Posted by: Jay Saul at June 29, 2006 10:30 AM

"It is human beings in their present limited awareness that create these unanswerable questions about "meaning"."

Wondering why or how there is something rather than nothing is not a question of meaning in scare quotes. It's a question about the physical universe that cannot be answered scientifically. Questions about first causes are not the same as questions about semantic paradoxes like "What is a married bachelor?" etc.

"There are "metaphsyical" questions we cannot answer. It is vain to try."

This is a good definition of Scientism.

Posted by: Shmuel at June 29, 2006 11:59 AM

"The most important thing we have learned from science is that we are not as special as we want to believe. We may very well not even be the most advanced abstract thinkers on this planet."

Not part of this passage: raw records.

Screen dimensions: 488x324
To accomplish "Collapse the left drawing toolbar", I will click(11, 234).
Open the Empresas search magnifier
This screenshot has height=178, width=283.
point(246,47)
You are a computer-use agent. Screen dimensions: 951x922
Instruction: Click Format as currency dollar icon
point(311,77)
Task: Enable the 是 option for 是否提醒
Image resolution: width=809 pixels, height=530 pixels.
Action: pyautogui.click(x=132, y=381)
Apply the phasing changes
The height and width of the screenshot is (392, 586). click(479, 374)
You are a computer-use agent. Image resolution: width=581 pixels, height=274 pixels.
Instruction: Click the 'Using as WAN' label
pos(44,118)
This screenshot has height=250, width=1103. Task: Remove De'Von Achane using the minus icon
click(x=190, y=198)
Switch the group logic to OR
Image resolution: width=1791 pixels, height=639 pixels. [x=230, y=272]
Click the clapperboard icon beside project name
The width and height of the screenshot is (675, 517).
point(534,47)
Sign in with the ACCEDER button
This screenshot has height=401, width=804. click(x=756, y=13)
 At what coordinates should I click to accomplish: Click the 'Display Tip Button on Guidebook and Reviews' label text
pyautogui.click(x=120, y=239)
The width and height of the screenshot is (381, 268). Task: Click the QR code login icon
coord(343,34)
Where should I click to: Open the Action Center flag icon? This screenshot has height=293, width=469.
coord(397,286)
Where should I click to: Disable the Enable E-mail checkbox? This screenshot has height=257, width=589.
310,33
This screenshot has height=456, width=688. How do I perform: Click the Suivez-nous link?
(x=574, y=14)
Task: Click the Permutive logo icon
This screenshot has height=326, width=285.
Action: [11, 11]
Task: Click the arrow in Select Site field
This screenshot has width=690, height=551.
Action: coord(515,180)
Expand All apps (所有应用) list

"Trying leads only to frustration or accepting the wrong answer which leads to Iraq and other hard places."


Posted by: Shmuel at June 29, 2006 12:03 PM

Well if why is not a question of meaning what is it a question of? The how we are in the process of answering. How do you know there are questions about the physical universe we cannot answer in time? Science sure does not make that assumption. That is a matter of faith. As is your belief in Scientism--which only exists in the minds of the religious. Scientism has as much to do with science as Scientology does.

There are many scientists who believe in God, where do they fit into your (to borrow a phrase from JM) binary view of God/Science?

Posted by: Jay Saul at June 29, 2006 12:59 PM

? Blue Whales have brains nine time the size of ours. And we are only aware of intelligence in biological life. The possiblites are infinite. What if music is really the force behind life and we are just the unwitting carriers of melodies that are evolving and devolving?

? Asking: Why everything? Why me? What is the meaning? They exist only as internal dialog and would seem to be very individually human, like our machines.

Why ask why? What can you possibly gain other than the knowledge you cannot answer such a question? When you quest for and expect and then find answers to those questions you get religion. Which brings us to Iraq.